(Source data)
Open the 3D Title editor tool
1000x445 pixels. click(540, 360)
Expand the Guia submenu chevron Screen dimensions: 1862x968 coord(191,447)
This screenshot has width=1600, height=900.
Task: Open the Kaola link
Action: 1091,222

**What to work on**
Reproduce the data in full, precisely as given.

**Response to the exercise**
Open the 3D Title editor tool
1000x445 pixels. click(540, 360)
Expand the Guia submenu chevron Screen dimensions: 1862x968 coord(191,447)
This screenshot has width=1600, height=900.
Task: Open the Kaola link
Action: 1091,222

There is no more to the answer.